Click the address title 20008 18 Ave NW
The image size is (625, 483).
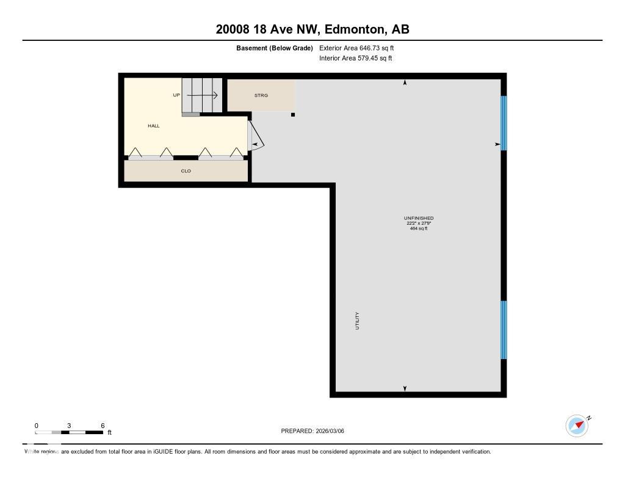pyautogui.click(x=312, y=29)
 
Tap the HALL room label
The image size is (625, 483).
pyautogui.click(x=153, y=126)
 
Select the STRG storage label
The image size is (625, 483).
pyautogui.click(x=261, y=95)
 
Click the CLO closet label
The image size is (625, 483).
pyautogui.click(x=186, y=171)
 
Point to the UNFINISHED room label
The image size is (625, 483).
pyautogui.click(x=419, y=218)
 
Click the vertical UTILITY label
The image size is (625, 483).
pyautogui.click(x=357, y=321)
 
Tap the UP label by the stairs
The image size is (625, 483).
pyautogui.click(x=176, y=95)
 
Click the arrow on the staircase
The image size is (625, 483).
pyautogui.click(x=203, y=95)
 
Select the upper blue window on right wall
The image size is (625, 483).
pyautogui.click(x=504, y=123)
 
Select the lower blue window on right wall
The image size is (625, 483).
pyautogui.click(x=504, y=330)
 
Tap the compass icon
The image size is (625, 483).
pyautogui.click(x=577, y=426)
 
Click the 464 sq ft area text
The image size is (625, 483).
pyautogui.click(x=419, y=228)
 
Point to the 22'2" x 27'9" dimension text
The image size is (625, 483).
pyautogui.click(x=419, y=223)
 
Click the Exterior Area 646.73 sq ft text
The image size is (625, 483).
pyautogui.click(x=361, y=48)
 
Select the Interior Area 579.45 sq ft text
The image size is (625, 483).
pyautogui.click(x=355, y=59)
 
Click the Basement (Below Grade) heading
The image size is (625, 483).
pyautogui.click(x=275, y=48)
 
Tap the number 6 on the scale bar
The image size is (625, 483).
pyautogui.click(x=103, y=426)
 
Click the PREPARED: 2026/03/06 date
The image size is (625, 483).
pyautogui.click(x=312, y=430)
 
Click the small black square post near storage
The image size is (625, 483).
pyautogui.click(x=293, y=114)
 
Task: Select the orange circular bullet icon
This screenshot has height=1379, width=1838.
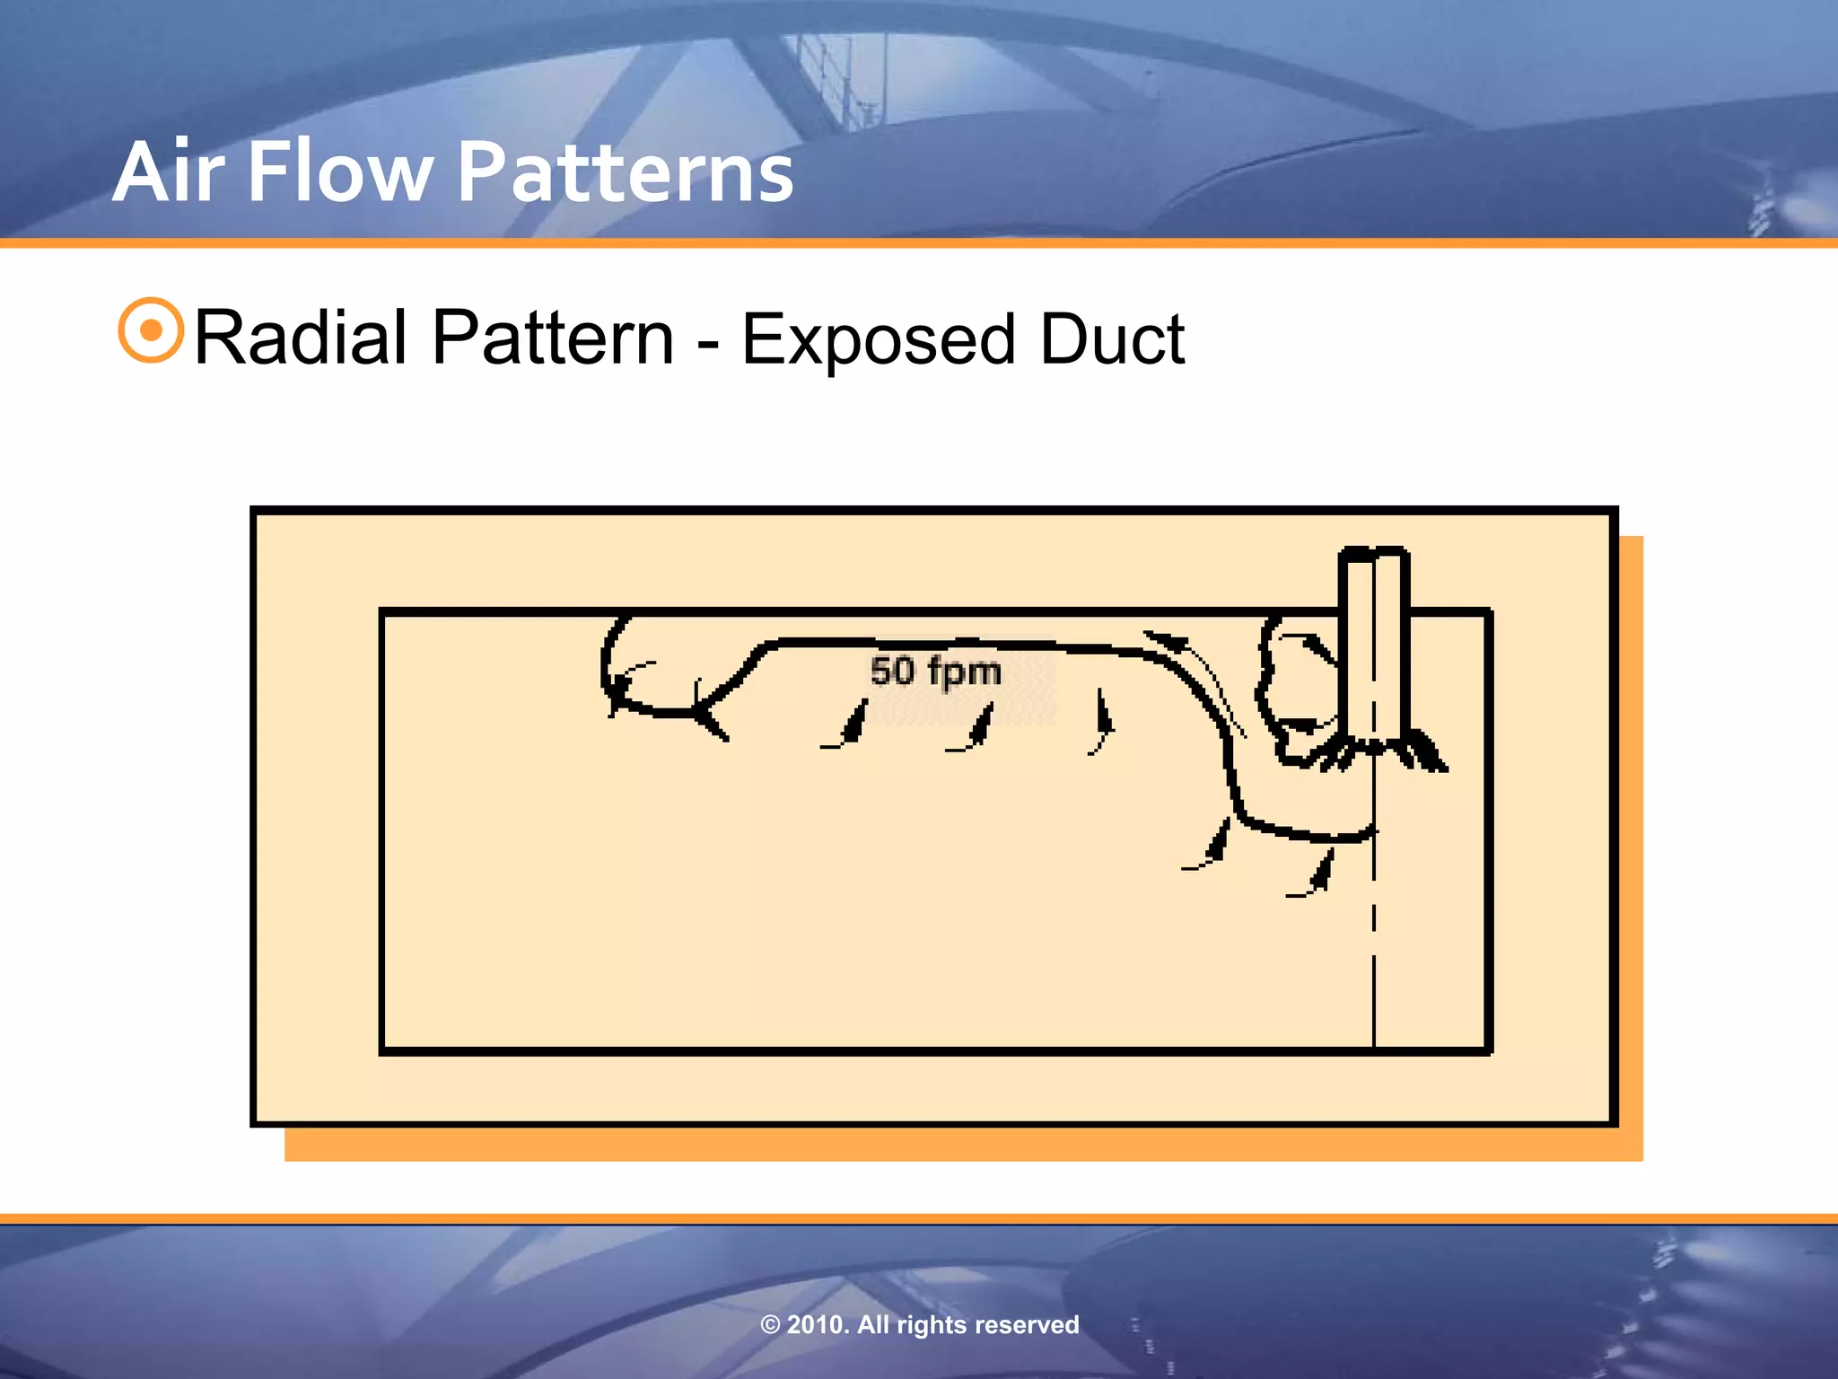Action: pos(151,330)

·····

• [PROBLEM DESCRIPTION]
Format the entries above as a JSON list of strings with one string per line, omitting blank lines and the pictures.

• [RESULT BELOW]
[
  "Click the address title 20008 18 Ave NW",
  "The image size is (625, 483).",
  "pyautogui.click(x=312, y=29)",
  "Tap the HALL room label",
  "The image size is (625, 483).",
  "pyautogui.click(x=153, y=126)",
  "Select the STRG storage label",
  "The image size is (625, 483).",
  "pyautogui.click(x=261, y=95)",
  "Click the CLO closet label",
  "The image size is (625, 483).",
  "pyautogui.click(x=186, y=171)",
  "Point to the UNFINISHED room label",
  "The image size is (625, 483).",
  "pyautogui.click(x=419, y=218)",
  "Click the vertical UTILITY label",
  "The image size is (625, 483).",
  "pyautogui.click(x=357, y=321)",
  "Tap the UP label by the stairs",
  "The image size is (625, 483).",
  "pyautogui.click(x=176, y=95)",
  "Click the arrow on the staircase",
  "The image size is (625, 483).",
  "pyautogui.click(x=203, y=95)",
  "Select the upper blue window on right wall",
  "The image size is (625, 483).",
  "pyautogui.click(x=504, y=123)",
  "Select the lower blue window on right wall",
  "The image size is (625, 483).",
  "pyautogui.click(x=504, y=330)",
  "Tap the compass icon",
  "The image size is (625, 483).",
  "pyautogui.click(x=577, y=426)",
  "Click the 464 sq ft area text",
  "The image size is (625, 483).",
  "pyautogui.click(x=419, y=228)",
  "Point to the 22'2\" x 27'9\" dimension text",
  "The image size is (625, 483).",
  "pyautogui.click(x=419, y=223)",
  "Click the Exterior Area 646.73 sq ft text",
  "The image size is (625, 483).",
  "pyautogui.click(x=361, y=48)",
  "Select the Interior Area 579.45 sq ft text",
  "The image size is (625, 483).",
  "pyautogui.click(x=355, y=59)",
  "Click the Basement (Below Grade) heading",
  "The image size is (625, 483).",
  "pyautogui.click(x=275, y=48)",
  "Tap the number 6 on the scale bar",
  "The image size is (625, 483).",
  "pyautogui.click(x=103, y=426)",
  "Click the PREPARED: 2026/03/06 date",
  "The image size is (625, 483).",
  "pyautogui.click(x=312, y=430)",
  "Click the small black square post near storage",
  "The image size is (625, 483).",
  "pyautogui.click(x=293, y=114)",
  "Task: Select the orange circular bullet icon",
  "This screenshot has height=1379, width=1838.",
  "Action: pos(151,330)"
]